Roky Erikson and Harry Allard
Roky Erikson and Harry Allard (Photo By Will Van Overbeek)

When Roky Erickson stepped onstage in Zilker Park last September at Austin's other great festival, Austin City Limits, with a big, shiny, silver Gibson strapped across his torso, truly and sincerely fellow music faithful, he was Lazarus unbound.

"Zilker used to be right in my back yard," Erickson told the Chronicle's Greg Beets just prior to his first major concert in nearly 20 years. "We went down to Barton Springs, and we went to Barton Creek and saw turtles."

Eliza Gilkyson
Eliza Gilkyson (Photo By Todd V. Wolfson)

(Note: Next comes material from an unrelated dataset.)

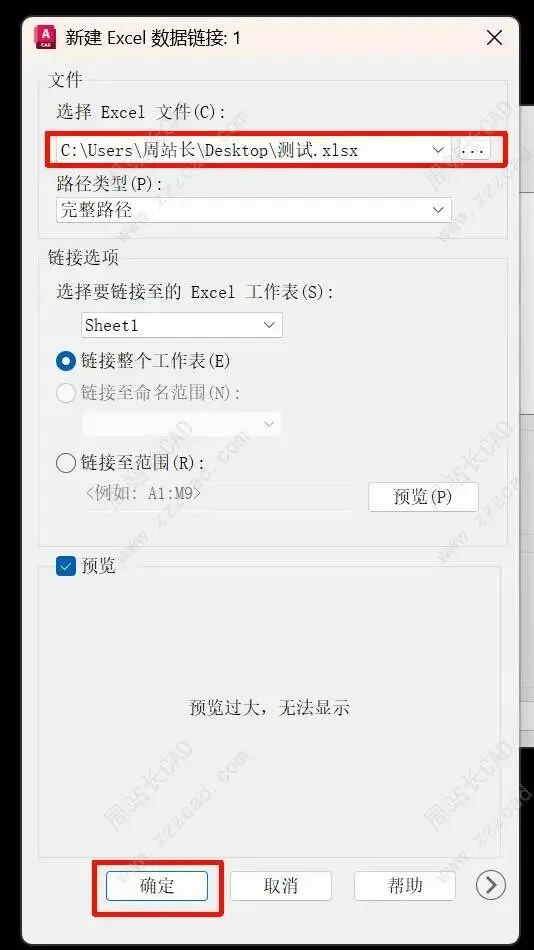
Task: Open the Excel file path dropdown arrow
Action: click(x=438, y=150)
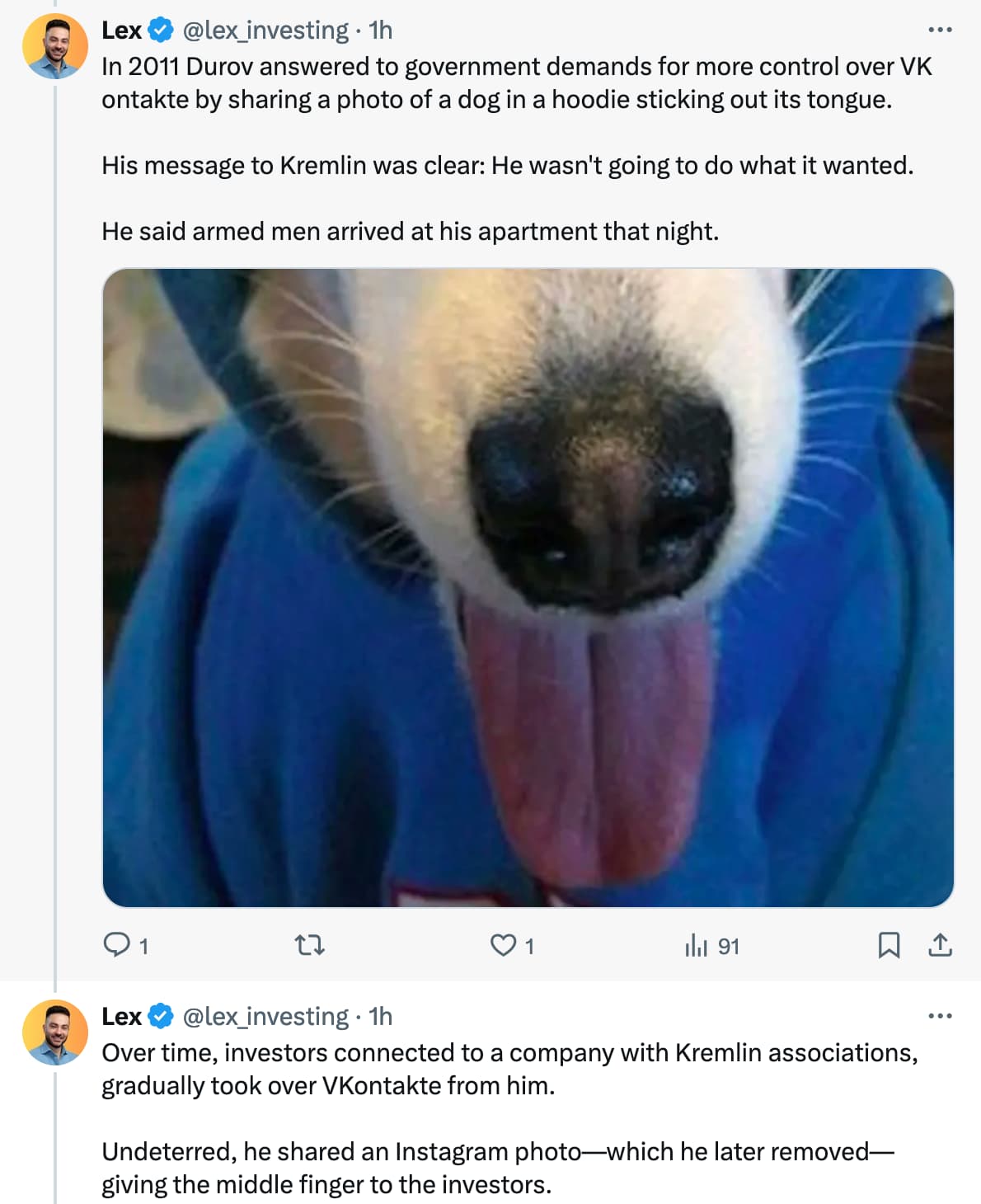The image size is (981, 1204).
Task: Reply to the dog photo tweet
Action: 116,945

Can you imagine? A musician who helped set fire to the Sixties is as Austin as Austin does – as River City as its springs, creeks, and turtle world. Some Austinites believe our state capital to be the center of the universe, and musically preaching, who says it isn't? Not me. I bear witness to the resurrection, and so has every Tom, Britt, and Harry Allard held in thrall by a bona fide, live-in-the-flesh musical miracle in the aftermath of SXSW 05, where Erickson's annual Ice Cream Social mowed down those crucial first dominoes.

Well-documented decades passed before Sumner Erickson rolled away the stone blocking his brother's cave ("Starry Eyes: Roky Erickson Is Back," Music, December 30, 2005). As a result, "I Walked With a Zombie" is crippled no more, ambling easily among us as an enduring gift of Texas garage pop rather than chapter, book, and verse on much darker annals of Lone Star history. Headlining the 2005/06 Austin Music Awards while guesting one of his early muses, Powell St. John, marks another accession for the 13th Floor Elevators' two-headed dog handler, and if this Old Testament world were just and holy, it would serve as a stepping stone to the White House, the Kremlin, the Rock & Roll Hall of Fame. Roky Erickson lives.

Black Joe Lewis
Black Joe Lewis (Photo By Aubrey Edwards)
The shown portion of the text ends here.